(Data pulled from a collection)
* START *

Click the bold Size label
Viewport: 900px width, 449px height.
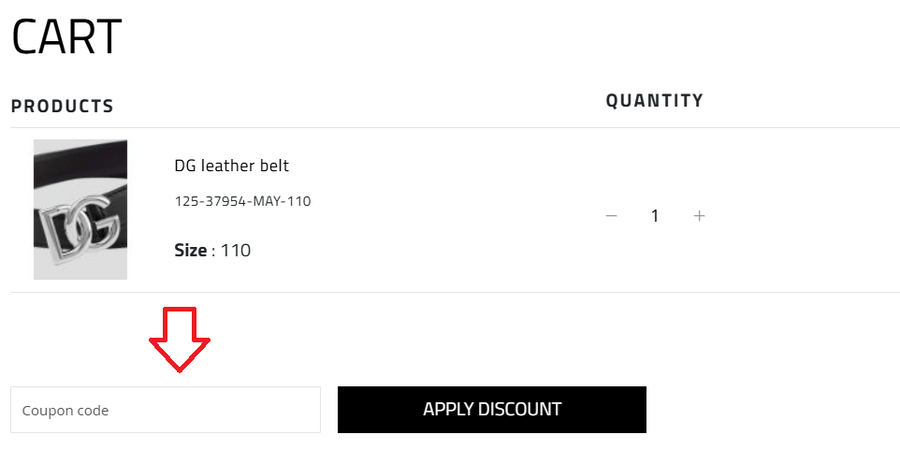[190, 250]
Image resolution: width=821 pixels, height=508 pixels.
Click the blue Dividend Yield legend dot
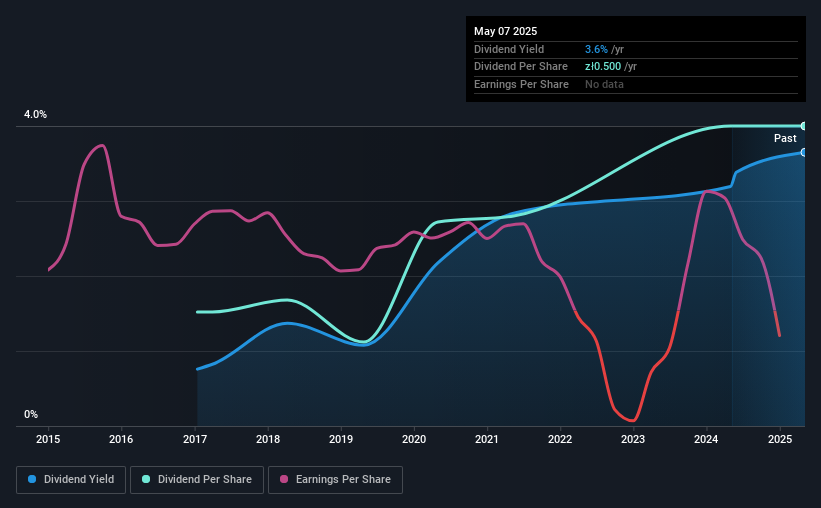click(32, 479)
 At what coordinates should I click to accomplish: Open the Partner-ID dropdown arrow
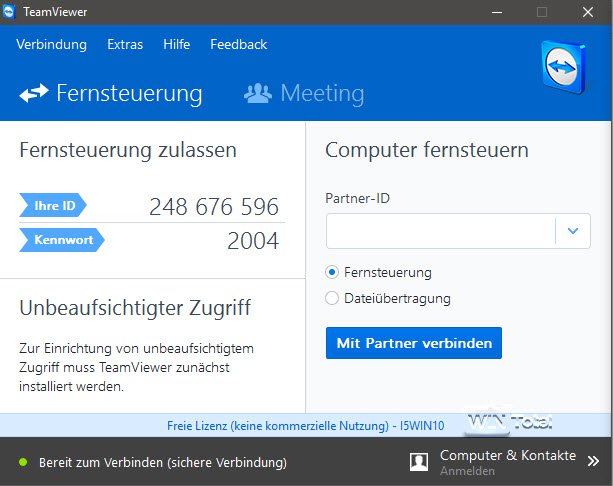[x=573, y=231]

* END *

» Required work: Write out all of the lines above exactly, leaving out the pictures.

» Reply:
Click the bold Size label
Viewport: 900px width, 449px height.
[190, 250]
Image resolution: width=821 pixels, height=508 pixels.
Click the blue Dividend Yield legend dot
click(32, 479)
 At what coordinates should I click to accomplish: Open the Partner-ID dropdown arrow
[x=573, y=231]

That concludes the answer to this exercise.